● **WORK REQUIRED**
A word-for-word transcription of the data below is required.

● **RECORDS SUPPLIED**
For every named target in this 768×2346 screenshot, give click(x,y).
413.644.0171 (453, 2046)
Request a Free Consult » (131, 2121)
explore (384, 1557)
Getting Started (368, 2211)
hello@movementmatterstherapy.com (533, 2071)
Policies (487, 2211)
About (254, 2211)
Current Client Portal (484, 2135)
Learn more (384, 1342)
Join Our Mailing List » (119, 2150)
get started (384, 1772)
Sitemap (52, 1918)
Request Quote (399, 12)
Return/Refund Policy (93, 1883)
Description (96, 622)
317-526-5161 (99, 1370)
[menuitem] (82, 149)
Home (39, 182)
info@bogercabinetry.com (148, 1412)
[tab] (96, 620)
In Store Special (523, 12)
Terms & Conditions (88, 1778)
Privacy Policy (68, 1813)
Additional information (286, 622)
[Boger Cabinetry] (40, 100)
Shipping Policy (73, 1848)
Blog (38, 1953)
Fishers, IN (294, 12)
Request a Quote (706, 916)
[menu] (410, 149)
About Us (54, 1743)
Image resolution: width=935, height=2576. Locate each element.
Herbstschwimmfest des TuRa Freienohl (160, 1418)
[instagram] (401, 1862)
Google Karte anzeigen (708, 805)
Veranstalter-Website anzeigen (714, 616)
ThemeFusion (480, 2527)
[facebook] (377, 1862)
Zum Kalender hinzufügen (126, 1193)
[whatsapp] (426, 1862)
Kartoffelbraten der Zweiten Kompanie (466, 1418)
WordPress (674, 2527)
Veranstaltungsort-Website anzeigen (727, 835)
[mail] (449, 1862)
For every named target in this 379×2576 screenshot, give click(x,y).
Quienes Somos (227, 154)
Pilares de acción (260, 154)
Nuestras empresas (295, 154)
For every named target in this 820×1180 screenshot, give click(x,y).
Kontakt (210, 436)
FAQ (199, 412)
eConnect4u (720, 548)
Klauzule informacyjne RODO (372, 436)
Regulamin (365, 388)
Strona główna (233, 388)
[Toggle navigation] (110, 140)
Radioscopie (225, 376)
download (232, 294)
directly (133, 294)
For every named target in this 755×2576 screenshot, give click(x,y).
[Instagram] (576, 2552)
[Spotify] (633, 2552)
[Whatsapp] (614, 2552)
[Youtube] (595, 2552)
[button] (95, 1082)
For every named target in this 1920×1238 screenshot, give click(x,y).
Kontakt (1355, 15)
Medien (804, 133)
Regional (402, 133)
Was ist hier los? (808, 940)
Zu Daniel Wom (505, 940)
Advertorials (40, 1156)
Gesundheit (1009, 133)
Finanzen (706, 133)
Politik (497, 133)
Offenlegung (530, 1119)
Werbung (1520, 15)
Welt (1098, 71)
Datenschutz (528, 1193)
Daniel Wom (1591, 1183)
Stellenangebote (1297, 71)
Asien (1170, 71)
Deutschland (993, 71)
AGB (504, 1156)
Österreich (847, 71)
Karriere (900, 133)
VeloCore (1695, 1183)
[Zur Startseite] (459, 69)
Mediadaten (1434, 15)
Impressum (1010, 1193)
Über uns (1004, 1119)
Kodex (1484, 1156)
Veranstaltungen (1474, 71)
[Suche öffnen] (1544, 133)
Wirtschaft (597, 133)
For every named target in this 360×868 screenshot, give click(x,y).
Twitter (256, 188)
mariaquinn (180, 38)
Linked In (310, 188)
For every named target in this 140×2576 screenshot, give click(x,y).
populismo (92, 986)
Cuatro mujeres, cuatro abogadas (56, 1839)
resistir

● **TASK OUTPUT**
For every named target in this 768×2346 screenshot, give click(x,y).
413.644.0171 (453, 2046)
Request a Free Consult » (131, 2121)
explore (384, 1557)
Getting Started (368, 2211)
hello@movementmatterstherapy.com (533, 2071)
Policies (487, 2211)
About (254, 2211)
Current Client Portal (484, 2135)
Learn more (384, 1342)
Join Our Mailing List » (119, 2150)
get started (384, 1772)
Sitemap (52, 1918)
Request Quote (399, 12)
Return/Refund Policy (93, 1883)
Description (96, 622)
317-526-5161 (99, 1370)
[menuitem] (82, 149)
Home (39, 182)
info@bogercabinetry.com (148, 1412)
[tab] (96, 620)
In Store Special (523, 12)
Terms & Conditions (88, 1778)
Privacy Policy (68, 1813)
Additional information (286, 622)
[Boger Cabinetry] (40, 100)
Shipping Policy (73, 1848)
Blog (38, 1953)
Fishers, IN (294, 12)
Request a Quote (706, 916)
[menu] (410, 149)
About Us (54, 1743)
Image resolution: width=935, height=2576. Locate each element.
Herbstschwimmfest des TuRa Freienohl (160, 1418)
[instagram] (401, 1862)
Google Karte anzeigen (708, 805)
Veranstalter-Website anzeigen (714, 616)
ThemeFusion (480, 2527)
[facebook] (377, 1862)
Zum Kalender hinzufügen (126, 1193)
[whatsapp] (426, 1862)
Kartoffelbraten der Zweiten Kompanie (466, 1418)
WordPress (674, 2527)
Veranstaltungsort-Website anzeigen (727, 835)
[mail] (449, 1862)
For every named target in this 379×2576 screenshot, give click(x,y).
Quienes Somos (227, 154)
Pilares de acción (260, 154)
Nuestras empresas (295, 154)
For every named target in this 820×1180 screenshot, give click(x,y).
Kontakt (210, 436)
FAQ (199, 412)
eConnect4u (720, 548)
Klauzule informacyjne RODO (372, 436)
Regulamin (365, 388)
Strona główna (233, 388)
[Toggle navigation] (110, 140)
Radioscopie (225, 376)
download (232, 294)
directly (133, 294)
For every named target in this 755×2576 screenshot, give click(x,y).
[Instagram] (576, 2552)
[Spotify] (633, 2552)
[Whatsapp] (614, 2552)
[Youtube] (595, 2552)
[button] (95, 1082)
For every named target in this 1920×1238 screenshot, give click(x,y).
Kontakt (1355, 15)
Medien (804, 133)
Regional (402, 133)
Was ist hier los? (808, 940)
Zu Daniel Wom (505, 940)
Advertorials (40, 1156)
Gesundheit (1009, 133)
Finanzen (706, 133)
Politik (497, 133)
Offenlegung (530, 1119)
Werbung (1520, 15)
Welt (1098, 71)
Datenschutz (528, 1193)
Daniel Wom (1591, 1183)
Stellenangebote (1297, 71)
Asien (1170, 71)
Deutschland (993, 71)
AGB (504, 1156)
Österreich (847, 71)
Karriere (900, 133)
VeloCore (1695, 1183)
[Zur Startseite] (459, 69)
Mediadaten (1434, 15)
Impressum (1010, 1193)
Über uns (1004, 1119)
Kodex (1484, 1156)
Veranstaltungen (1474, 71)
[Suche öffnen] (1544, 133)
Wirtschaft (597, 133)
For every named target in this 360×868 screenshot, give click(x,y).
Twitter (256, 188)
mariaquinn (180, 38)
Linked In (310, 188)
For every named target in this 140×2576 screenshot, give click(x,y).
populismo (92, 986)
Cuatro mujeres, cuatro abogadas (56, 1839)
resistir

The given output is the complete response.